--- START ---

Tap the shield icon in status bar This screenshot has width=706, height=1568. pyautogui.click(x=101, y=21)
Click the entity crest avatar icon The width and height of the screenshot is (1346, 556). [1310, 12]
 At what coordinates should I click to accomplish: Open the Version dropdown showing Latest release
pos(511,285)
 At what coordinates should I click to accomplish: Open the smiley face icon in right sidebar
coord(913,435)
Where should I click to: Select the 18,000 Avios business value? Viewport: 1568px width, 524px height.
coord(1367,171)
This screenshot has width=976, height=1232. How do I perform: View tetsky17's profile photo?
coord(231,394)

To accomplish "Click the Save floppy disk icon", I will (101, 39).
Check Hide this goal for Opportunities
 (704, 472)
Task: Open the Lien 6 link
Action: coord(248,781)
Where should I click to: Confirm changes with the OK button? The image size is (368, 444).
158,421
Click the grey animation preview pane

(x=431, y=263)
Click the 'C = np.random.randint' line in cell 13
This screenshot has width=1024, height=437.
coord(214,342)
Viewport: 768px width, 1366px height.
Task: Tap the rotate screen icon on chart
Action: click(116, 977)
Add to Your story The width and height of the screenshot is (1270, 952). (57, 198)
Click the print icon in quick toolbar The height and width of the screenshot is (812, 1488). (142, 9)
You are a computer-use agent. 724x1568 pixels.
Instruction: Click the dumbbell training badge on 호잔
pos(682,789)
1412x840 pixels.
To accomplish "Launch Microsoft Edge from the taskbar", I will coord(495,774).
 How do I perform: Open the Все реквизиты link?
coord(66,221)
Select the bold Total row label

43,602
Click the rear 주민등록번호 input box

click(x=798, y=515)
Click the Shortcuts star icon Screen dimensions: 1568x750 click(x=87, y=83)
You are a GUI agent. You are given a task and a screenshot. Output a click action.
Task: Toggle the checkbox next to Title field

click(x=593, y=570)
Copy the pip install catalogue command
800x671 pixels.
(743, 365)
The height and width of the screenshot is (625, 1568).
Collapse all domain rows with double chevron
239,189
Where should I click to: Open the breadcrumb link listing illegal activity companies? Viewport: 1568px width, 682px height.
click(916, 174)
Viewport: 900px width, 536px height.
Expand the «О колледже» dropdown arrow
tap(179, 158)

--- END ---

**Exercise objective**:
Only the lines from the one containing "Click the Shortcuts" to the end of the data should be printed, exactly as they stand.

**Problem solution**:
Click the Shortcuts star icon Screen dimensions: 1568x750 click(x=87, y=83)
You are a GUI agent. You are given a task and a screenshot. Output a click action.
Task: Toggle the checkbox next to Title field

click(x=593, y=570)
Copy the pip install catalogue command
800x671 pixels.
(743, 365)
The height and width of the screenshot is (625, 1568).
Collapse all domain rows with double chevron
239,189
Where should I click to: Open the breadcrumb link listing illegal activity companies? Viewport: 1568px width, 682px height.
click(916, 174)
Viewport: 900px width, 536px height.
Expand the «О колледже» dropdown arrow
tap(179, 158)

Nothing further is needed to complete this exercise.